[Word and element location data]
----------------------------------------

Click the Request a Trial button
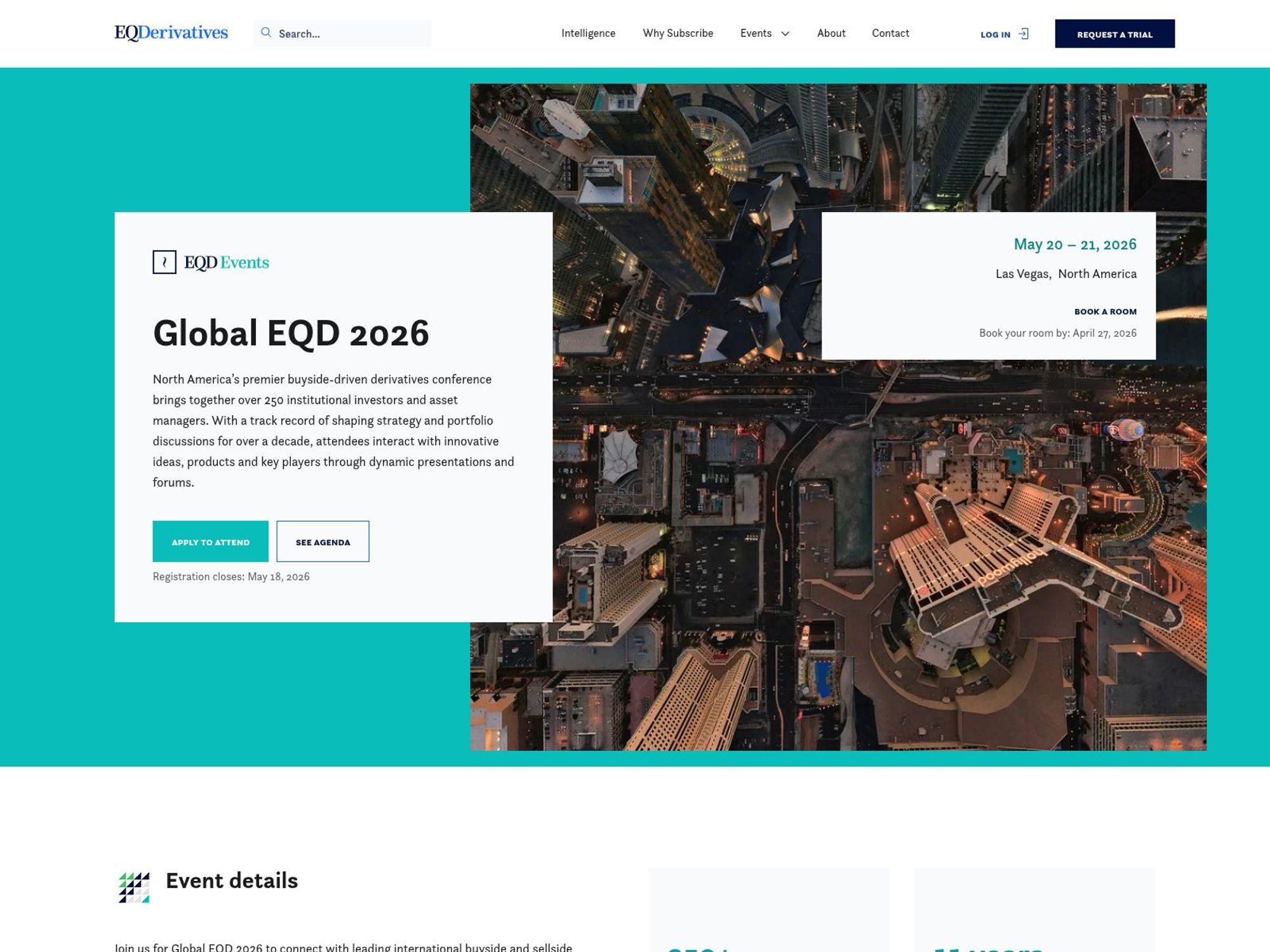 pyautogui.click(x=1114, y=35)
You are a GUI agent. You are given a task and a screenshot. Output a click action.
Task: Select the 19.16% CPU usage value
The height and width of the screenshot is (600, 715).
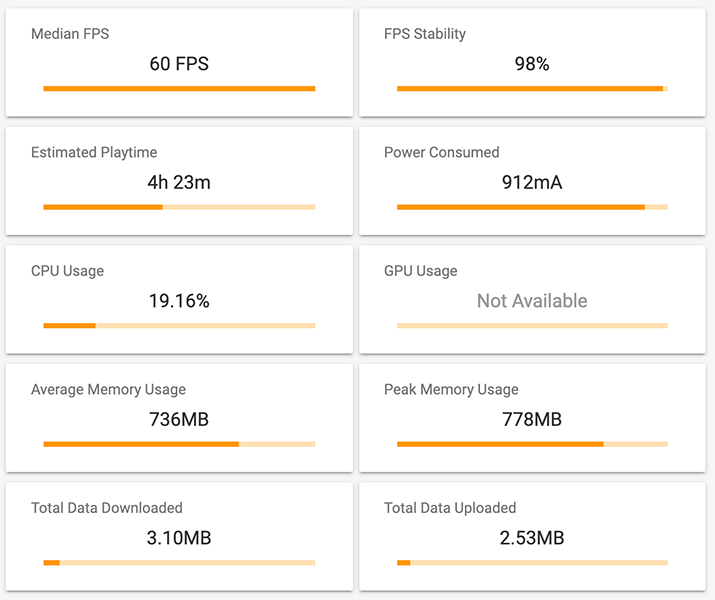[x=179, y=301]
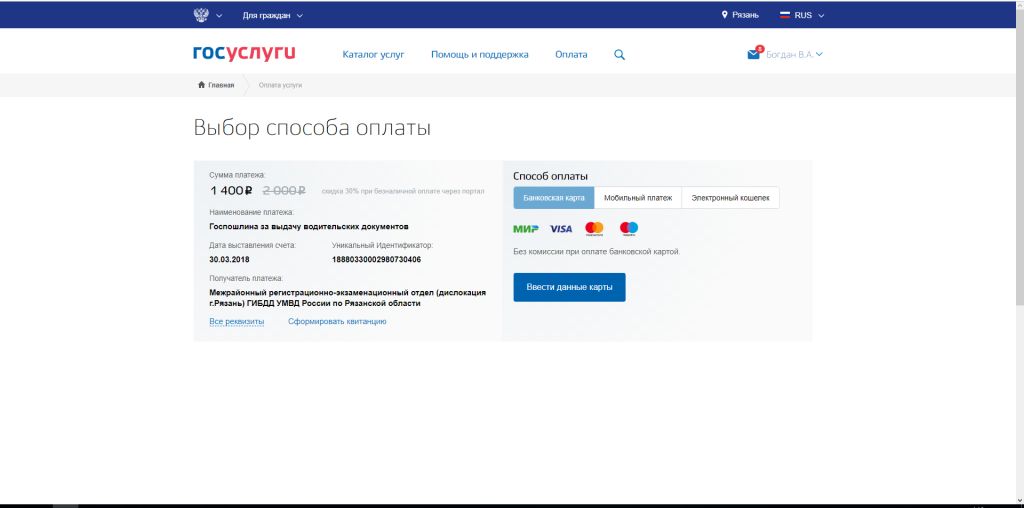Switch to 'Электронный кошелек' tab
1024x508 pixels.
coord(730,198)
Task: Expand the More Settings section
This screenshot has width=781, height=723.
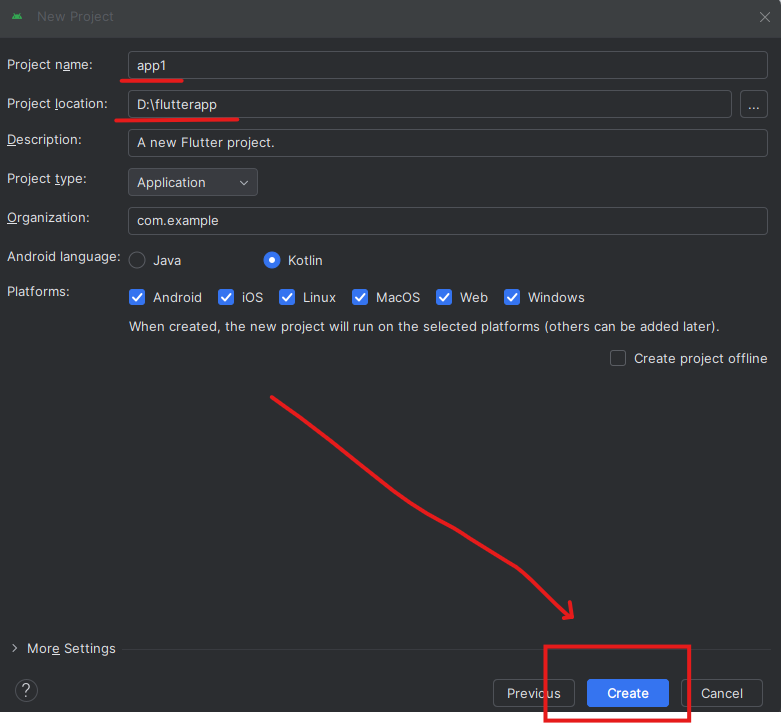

----------------------------------------

**DIRECTIONS FOR THIS TASK:**
Which lines in the items above contain the string "height"? Copy each of them, treating uppercase and lowercase as different.

**TASK RESULT:**
The height and width of the screenshot is (600, 715).
This screenshot has width=781, height=723.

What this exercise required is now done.